[chuck-users] Creating Traditional Instrument Sounds Using OSC
(ChucK vs. SuperCollider)...
DANIEL MAGNUSZEWSKI
dmagnuszewski at mandtbank.com
Mon Feb 27 14:55:31 EST 2006
All,
I hope this is not off topic :-)
I have been playing with SuperCollider for a week or two since reading
an article on creating live music with Perl code
(http://toplap.org/index.php/Hacking_perl_in_nightclubs). Note - I am
a
programmer (mainly Perl), but quite a newbie with live coding and I
know little to nothing
about writing ChucK/sclang code.
Essentially, there is an editor called feedback.pl
(http://cpan.org/authors/id/Y/YA/YAXU/perl-music-article/examples/feedback-0.1.pl)
that allows you to write Perl code that will create OSC messages that
will be sent to SuperCollider. SuperCollider is running the following
code
(http://cpan.org/authors/id/Y/YA/YAXU/perl-music-article/examples/simple.sc)
that, from my understanding, the simple.sc script listens for OSC
messages, of which I can send from feedback.pl using built in methods
'play' and 'trigger'.
For Example (Perl Code):
sub bang
{
my $self = shift;
# play a "middle c" note every fourth bang
$self->play({num => 60})
if $self->{bangs} % 4 == 0;
}
I currently have this working, and I can make some pretty cool
"digital" sounding music.

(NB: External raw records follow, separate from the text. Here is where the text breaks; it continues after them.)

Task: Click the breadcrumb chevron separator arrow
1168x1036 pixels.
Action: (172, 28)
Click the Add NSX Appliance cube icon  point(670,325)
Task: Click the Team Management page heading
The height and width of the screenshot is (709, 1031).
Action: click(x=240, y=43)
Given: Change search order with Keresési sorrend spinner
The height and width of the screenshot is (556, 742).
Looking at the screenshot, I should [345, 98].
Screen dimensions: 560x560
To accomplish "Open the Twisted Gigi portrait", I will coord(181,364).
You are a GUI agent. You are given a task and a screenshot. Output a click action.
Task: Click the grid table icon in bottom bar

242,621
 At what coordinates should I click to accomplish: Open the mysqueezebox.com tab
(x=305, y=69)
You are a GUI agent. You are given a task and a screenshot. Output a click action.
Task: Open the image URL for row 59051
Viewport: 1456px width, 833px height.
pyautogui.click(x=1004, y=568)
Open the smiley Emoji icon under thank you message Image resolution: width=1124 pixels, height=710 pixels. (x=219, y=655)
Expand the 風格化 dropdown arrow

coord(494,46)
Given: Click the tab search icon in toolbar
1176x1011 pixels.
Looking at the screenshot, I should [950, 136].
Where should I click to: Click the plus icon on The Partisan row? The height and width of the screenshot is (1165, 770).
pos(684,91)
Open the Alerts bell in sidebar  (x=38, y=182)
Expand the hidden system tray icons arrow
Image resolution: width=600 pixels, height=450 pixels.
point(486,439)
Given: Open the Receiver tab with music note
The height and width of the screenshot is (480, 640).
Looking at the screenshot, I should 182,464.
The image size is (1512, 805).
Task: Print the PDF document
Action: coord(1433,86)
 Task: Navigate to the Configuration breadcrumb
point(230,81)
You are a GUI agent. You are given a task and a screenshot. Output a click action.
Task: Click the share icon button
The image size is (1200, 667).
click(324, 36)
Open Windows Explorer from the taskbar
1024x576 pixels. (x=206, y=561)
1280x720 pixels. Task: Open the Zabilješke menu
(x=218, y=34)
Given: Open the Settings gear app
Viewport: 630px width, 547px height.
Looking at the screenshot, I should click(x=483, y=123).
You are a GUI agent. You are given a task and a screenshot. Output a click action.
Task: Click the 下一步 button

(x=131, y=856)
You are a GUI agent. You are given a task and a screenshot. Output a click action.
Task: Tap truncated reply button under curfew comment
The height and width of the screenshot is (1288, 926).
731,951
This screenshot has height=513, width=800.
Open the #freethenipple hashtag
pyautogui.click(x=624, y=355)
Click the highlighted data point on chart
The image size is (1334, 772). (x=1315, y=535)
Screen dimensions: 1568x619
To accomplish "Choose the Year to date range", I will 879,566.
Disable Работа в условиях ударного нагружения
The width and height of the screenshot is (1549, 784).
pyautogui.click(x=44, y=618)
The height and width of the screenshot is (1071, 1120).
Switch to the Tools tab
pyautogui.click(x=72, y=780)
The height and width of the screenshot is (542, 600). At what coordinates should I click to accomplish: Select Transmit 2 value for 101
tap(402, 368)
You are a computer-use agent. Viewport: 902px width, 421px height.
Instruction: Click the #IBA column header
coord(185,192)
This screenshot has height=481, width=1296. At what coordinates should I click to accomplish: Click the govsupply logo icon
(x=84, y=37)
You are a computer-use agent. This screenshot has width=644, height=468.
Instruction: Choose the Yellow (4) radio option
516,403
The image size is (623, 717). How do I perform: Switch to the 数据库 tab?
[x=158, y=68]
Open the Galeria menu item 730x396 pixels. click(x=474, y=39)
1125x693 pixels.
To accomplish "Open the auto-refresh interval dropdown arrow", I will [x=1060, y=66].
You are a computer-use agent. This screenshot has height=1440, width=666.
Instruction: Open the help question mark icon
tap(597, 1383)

What I would like to be able to have these
sounds be conventional instrument sounds (Bass, Drums, Guitar,
Trumpet,
Piano, etc). Is there a way to achieve this through ChucK, or do
I need to use a software synth like fluid-synth? I also want to be
able
to code, execute, and modify this live.
Is anyone else doing this? Thoughts?